- _Provided text_

^^^^^^^^

I think I need a doctor
I read with interest, as I’m sure most of you did, the headlines in our morning newspaper a few weeks ago that the government intends to invest a lot of money in a program dedicated to making family practice a more attractive career choice for medical students.
I love the word propitious. It is seldom heard in conversations not dominated by Lord Black, but it nicely defines a welcome, favorable event, and this propitious media release from the premier’s office came just as I was about to write a “cows are out of the barn” editorial about the future of family practice.
I am at a point in my life when things inevitably start to go sideways with various organ systems, and I have no doubt that at least one of my nasty genomic messages will make themselves known before too much more time goes by. Knowing this, I have had some nascent sense that as I seem to be like most everyone else, I might need to have the same kind of family doctor that I’ve been recommending to family and friends for the past 36 years. Added to this rare insight, I am starting to get tired of treating myself for various minor strains and sprains (as well as a couple of fractures and dislocations).

^^^^^^^^

- _Work instruction_
Translate into French the following sentence from the text on needing a family doctor: "I love the word propitious."

^^^^^^^^

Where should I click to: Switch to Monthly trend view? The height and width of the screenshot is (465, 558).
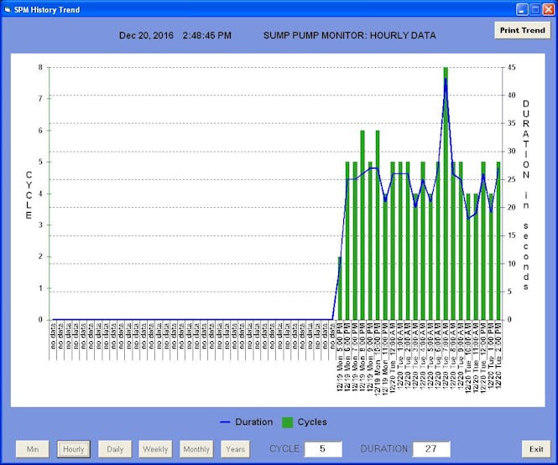(x=196, y=449)
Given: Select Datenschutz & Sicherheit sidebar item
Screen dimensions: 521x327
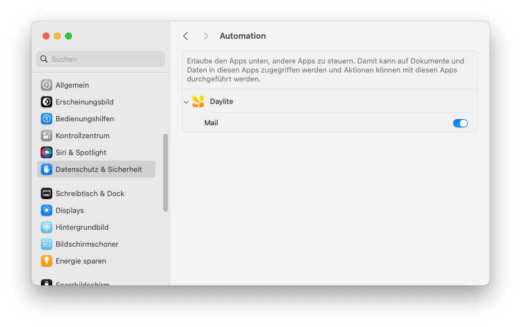Looking at the screenshot, I should coord(97,169).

^^^^^^^^

- _Response_
J'adore le mot « propice ».